Your assignment — Check the records below line by line. Give the count of lines with "computer", and nothing else.

Data to examine —
-*-*-

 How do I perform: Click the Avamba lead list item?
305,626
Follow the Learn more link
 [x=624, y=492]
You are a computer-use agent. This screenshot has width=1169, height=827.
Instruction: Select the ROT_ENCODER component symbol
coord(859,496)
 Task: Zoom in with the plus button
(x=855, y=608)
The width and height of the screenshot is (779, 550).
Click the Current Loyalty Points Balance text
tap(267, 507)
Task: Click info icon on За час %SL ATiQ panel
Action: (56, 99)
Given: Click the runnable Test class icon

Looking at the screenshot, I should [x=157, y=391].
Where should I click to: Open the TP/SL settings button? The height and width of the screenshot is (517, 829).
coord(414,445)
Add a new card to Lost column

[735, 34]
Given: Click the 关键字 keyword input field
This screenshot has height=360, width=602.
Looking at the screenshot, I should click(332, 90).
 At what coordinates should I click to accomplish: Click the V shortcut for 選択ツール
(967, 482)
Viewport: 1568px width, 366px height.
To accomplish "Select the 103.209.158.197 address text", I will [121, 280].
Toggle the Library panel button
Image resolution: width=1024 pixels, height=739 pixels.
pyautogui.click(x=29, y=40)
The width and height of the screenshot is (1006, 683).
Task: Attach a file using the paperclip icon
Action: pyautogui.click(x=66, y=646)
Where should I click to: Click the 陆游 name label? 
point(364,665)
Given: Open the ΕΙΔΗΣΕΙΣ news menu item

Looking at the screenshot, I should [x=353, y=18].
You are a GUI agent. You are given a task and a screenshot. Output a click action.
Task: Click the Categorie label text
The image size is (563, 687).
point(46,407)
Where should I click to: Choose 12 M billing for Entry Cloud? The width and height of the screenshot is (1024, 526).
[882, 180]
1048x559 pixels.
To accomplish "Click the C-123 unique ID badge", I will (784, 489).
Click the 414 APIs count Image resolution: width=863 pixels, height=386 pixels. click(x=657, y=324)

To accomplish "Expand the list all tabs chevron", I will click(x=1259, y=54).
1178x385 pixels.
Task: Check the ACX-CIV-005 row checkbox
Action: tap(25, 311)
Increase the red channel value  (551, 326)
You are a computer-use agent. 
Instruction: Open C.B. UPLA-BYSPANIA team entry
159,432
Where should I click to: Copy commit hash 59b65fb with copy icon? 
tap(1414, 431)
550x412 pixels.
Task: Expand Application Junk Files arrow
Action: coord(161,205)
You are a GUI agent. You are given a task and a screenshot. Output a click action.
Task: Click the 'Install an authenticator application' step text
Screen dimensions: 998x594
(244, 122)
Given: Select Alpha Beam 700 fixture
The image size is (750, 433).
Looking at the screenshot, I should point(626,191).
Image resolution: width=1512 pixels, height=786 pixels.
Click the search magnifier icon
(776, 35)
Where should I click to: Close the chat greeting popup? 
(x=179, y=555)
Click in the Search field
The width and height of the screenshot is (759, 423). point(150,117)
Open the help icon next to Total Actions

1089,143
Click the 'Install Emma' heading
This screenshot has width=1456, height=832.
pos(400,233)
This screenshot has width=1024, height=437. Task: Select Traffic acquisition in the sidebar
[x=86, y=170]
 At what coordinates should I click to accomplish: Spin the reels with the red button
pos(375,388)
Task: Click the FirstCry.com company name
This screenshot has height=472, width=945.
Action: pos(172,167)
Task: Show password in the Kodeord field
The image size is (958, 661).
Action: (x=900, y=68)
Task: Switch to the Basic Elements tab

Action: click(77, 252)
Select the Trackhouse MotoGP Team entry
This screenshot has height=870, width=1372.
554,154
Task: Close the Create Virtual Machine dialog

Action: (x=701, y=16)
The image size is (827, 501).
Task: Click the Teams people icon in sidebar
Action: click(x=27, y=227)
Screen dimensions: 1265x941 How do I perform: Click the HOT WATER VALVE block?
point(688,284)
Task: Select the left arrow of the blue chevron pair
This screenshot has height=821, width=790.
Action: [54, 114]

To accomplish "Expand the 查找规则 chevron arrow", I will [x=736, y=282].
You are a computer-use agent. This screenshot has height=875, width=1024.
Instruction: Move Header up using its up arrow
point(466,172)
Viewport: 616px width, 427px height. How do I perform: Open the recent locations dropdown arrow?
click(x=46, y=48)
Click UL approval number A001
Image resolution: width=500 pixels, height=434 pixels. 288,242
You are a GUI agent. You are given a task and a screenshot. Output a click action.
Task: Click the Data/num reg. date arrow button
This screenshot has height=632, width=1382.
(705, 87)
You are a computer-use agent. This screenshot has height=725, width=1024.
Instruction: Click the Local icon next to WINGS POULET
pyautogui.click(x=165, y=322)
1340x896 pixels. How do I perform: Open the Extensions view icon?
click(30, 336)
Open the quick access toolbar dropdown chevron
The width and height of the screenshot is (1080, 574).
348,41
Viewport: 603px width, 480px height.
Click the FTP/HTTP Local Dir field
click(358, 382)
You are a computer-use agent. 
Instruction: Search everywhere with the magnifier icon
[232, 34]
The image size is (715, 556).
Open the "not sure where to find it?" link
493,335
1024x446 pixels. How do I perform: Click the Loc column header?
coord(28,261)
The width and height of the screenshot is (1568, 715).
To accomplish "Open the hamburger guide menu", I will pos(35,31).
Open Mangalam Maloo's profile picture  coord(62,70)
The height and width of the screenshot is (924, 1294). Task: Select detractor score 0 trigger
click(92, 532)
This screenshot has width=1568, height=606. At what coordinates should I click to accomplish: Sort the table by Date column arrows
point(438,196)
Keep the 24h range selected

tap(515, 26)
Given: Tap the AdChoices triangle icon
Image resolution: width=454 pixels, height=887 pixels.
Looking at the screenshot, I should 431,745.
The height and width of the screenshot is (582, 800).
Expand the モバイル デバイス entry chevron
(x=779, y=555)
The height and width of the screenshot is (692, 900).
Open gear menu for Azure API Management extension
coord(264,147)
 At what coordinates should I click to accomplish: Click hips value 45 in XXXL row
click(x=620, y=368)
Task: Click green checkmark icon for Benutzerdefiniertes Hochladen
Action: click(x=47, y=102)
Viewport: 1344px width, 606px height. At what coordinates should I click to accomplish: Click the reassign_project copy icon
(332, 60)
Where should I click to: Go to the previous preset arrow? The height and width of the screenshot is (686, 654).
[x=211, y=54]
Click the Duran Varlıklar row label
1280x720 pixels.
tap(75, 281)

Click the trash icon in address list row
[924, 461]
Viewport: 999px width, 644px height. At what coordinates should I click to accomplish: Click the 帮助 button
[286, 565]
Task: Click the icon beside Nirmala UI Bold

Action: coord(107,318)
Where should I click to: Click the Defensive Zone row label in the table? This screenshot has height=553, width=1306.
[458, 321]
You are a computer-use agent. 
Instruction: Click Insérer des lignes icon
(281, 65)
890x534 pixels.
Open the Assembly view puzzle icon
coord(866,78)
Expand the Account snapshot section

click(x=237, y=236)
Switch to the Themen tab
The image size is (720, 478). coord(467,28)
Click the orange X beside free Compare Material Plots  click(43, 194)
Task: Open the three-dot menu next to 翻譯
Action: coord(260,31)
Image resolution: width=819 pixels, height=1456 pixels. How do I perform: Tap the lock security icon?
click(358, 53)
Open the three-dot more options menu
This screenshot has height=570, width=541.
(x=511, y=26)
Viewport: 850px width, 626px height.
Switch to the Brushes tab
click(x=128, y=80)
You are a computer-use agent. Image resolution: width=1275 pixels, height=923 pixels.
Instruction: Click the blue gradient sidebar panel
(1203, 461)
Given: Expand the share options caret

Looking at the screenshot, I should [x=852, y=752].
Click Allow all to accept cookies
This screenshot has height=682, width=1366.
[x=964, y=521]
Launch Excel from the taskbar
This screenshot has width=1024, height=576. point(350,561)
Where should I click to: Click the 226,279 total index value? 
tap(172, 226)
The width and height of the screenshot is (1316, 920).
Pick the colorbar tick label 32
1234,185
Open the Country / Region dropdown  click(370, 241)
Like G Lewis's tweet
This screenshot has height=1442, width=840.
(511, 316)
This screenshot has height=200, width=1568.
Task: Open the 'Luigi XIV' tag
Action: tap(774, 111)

-*-*-

Exercise response — 7